4 responses to “Do We Really Need Forest Certification Schemes? – Yes

  1. Hi Pip,
    interesting post. I think it is important to emphasize that PEFC was founded by small forest owners as a certification system that responded to their specific needs, also in terms of costs. This is also why PEFC remains the only entirely not-for-profit certification system.

    The conclusion “to turn our back on using tropical timber” might however be tricky as there is an increasing number of studies that point to the fact that forest management may in fact be more effective in conserving biodiversity than protected areas (see e.g.

    Promoting sustainable forest management through forest certification is a careful balancing act, not only between the three pillars of sustainability (environmental, social, economic), but also between the different needs and interests of the stakeholders that are in the end in defining sustainable forest management requirements. These stakeholders not only include forest owners and NGOs, but also private and public procurement policies defining requirements for “sustainable timber”.
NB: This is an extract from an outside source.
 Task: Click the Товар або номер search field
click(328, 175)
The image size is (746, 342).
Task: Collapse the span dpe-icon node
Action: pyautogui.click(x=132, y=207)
    It is good to have two global forest certification systems that employ differing approaches to achieve such a balance – PEFC as a bottom approach that requires multi-stakeholder participation for each and every of its standards, and FSC as a top down, centralized approach.

    Concerning the “On the Ground” report, I invite you to also read our response available at

  2. Dear Throsten, Thank you for your invaluable response, my scribblings were the result of a clients questions, which I could not answer and the whole world of forest certification is becoming increasingly distant from the work I and many others do on the ground. This is wrong and I admit to a lack of knowledge in this area – but this problem is compounded by simply not having the time to delve into the subject made worse by increasing paperwork and research into what has effectively become a new wing of the industry and one I am not a part of – I wanted to illustrate this as well as attempt to explain what is happening on the ground. As you know the French PEFC quite themselves into a bit of pickle by a lack of research into new applicants, such situations are a normal part of any evolving industry and help to fix the problem. This then makes your contribution vital, thanks Pip

  3. Rod Leslie

    As one of the drivers of certification in the UK I remain strongly committed to it – and I think it has played a crucial role in the rehabilitation of UK forestry. The problems you cite are familiar – and I think there are some fairly simple answers. To me, producer only validated certification is dangerous – as we’ve seen with a lot of European agricultural schemes. FSC has the edge in its 3 groupings of producer, environment & social. However, I sympathise with the concerns over the whole area becoming a little world in itself, like a number of similar areas (Great Crested Newts !) spawning a whole industry of consultants and experts who have a vested interest in issues & complexity.
    I think your comments about small owners in France sums up their particular issue – do you need certification when the buyer knows the wood the timber comes from (and its probably part of their personal environment) ? Really you don’t, but most timber is moved & traded even within Europe.
    However, if ever we doubted the need for certification the looming issue of imported biomass looks like proving its value decisively – estimated at 300m tonnes (where did that some from ?) Europe’s strange policies on biofuels & co-firing seem to have the potential to trigger a complete new era of exporting our environmental problems to the third world. What are oil palm fuelled power stations going to do for the rainforests ? And where is all the wood from temperate/boreal forests going to come from ? And what impact could the disastrous PR have on sustainable domestic production in France & the UK ? Certification looks very much like our best defence.

    • Thanks so much for the comment Rod. Some of the projects in the pipeline which will be done in the name of sustainable development are truly scary and surely not assisted by a refusal as yet to identify a difference between areas of primeval forest and those cleared for plantation crops including palms by the UN and FAO.